ATA tag queuing broken...

ian j hart ianjhart at ntlworld.com
Fri Apr 25 15:03:26 PDT 2003


On Friday 25 April 2003 6:36 pm, Sean Chittenden wrote:
> > > > > Alright, well it's apparently no surprise to folks that ATA tag
> > > > > queuing is broken at the moment.  Are there any objections to me
> > > > > adding a few cautious words to ata(4) and tuning(7) that advise
> > > > > _against_ the use of ata tag queuing given that they're likely the
> > > > > fastest way to reboot a -STABLE box?
> > > > >
> > > > > Here's a PR that I tacked a tad bit of info into:
> > > > >
> > > > > http://www.FreeBSD.org/cgi/query-pr.cgi?pr=kern/42563
> > > >
> > > > That's news to me, works just fine here (4.8-R).
> > >
> > > That's what my box is as well.  See the bottom of the PR for details,
> > > but an egrep -r via NFS reboots the box consistently as well as a
> > > local CVSup + nice +20 buildworld.
> >
> > Does it die during the cvs or the buildworld? Buildworld is not very disk
> > intensive. If you nice +20, even more so.
>
> Buildworld + mild disk load as an NFS server and it does okay.  CVSup
> with mild disk load is also okay.  But if you toss the three together,
> you're sure to get the box to panic.
>

Numbers would be better :) systat -vm is probably good enough.

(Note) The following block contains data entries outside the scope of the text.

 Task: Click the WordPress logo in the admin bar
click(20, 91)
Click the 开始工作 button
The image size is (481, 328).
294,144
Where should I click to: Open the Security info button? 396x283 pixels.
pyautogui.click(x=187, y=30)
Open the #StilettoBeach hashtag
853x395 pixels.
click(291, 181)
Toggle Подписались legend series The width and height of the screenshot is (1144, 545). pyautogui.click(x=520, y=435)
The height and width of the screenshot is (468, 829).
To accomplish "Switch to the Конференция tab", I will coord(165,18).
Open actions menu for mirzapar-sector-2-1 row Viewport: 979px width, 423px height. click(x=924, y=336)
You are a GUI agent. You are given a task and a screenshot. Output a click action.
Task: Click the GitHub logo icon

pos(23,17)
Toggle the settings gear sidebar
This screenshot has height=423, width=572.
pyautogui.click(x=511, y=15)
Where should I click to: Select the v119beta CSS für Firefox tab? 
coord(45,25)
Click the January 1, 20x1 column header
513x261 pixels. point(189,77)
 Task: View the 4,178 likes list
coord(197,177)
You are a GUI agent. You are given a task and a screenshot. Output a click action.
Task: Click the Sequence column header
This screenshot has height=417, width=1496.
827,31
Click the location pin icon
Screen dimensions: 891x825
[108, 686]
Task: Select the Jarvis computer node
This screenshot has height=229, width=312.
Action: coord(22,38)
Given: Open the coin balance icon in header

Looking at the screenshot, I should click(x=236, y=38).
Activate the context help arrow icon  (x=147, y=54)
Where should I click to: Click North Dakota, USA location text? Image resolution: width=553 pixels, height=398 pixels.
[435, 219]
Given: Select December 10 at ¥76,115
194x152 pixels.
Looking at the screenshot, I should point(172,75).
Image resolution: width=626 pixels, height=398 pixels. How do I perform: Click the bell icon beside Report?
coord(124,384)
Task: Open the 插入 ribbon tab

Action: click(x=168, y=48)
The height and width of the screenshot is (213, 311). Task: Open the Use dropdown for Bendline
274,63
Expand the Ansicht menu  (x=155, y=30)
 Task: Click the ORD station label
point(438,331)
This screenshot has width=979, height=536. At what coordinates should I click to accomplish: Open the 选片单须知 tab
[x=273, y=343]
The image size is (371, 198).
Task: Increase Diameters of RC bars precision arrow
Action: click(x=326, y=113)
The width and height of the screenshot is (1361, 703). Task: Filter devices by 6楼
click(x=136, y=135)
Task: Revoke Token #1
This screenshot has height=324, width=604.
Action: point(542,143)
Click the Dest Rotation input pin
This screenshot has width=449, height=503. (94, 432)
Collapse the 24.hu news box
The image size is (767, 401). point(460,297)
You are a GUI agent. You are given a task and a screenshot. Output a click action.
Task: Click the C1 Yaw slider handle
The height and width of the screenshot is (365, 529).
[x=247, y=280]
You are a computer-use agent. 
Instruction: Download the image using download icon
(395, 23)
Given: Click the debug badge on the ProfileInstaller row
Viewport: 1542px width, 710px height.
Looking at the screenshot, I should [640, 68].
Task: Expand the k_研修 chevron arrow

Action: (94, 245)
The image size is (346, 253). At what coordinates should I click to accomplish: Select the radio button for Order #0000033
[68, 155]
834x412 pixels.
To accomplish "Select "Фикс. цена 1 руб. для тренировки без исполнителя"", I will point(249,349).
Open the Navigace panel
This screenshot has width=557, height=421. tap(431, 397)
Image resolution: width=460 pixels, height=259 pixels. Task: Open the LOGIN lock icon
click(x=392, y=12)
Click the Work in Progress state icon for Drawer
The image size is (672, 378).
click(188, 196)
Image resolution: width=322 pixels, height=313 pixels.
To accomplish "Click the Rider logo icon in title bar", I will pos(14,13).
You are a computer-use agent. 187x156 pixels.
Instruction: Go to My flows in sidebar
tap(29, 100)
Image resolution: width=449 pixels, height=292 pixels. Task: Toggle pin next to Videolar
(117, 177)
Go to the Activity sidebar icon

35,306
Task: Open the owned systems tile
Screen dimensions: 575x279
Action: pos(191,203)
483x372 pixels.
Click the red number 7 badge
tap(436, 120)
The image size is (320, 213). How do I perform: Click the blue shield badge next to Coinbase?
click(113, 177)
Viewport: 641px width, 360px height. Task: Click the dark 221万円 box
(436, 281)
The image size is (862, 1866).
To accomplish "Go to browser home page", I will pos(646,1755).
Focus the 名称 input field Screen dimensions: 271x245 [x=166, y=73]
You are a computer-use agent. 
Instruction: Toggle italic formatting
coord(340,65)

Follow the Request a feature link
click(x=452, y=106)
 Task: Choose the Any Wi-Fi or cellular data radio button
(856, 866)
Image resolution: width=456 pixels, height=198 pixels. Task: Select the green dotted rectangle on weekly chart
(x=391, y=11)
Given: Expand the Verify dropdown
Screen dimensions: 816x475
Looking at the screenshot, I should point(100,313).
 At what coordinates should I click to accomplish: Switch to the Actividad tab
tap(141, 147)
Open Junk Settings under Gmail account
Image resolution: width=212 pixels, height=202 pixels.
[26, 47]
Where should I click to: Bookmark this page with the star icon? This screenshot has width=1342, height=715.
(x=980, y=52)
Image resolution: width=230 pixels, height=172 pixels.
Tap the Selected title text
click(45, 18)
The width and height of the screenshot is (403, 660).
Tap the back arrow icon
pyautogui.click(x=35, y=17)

If the box is really that flakey you should be able to panic it with some 
other dummy load. I'd bet real money (as high as $5) that NFS panics the box 
when the underlying disk *goes away* so I'd thrash the living daylights out 
of the disks. I'd also bet that you knew this.

Anyway I'm rather partial to
#ls -R / > /dev/null

and different device combinations of

#dd of=/dev/null bs='63*512' if=/dev/ad0

Anyway I have KDE running, typing this email. The ls in one xterm, dd'ing one 
of the raw disks in another xterm, and systat -vm in a third xterm and it's 
solid as a rock.

FYI, with just one dd I get 1500tps 45MB/s 97% usage.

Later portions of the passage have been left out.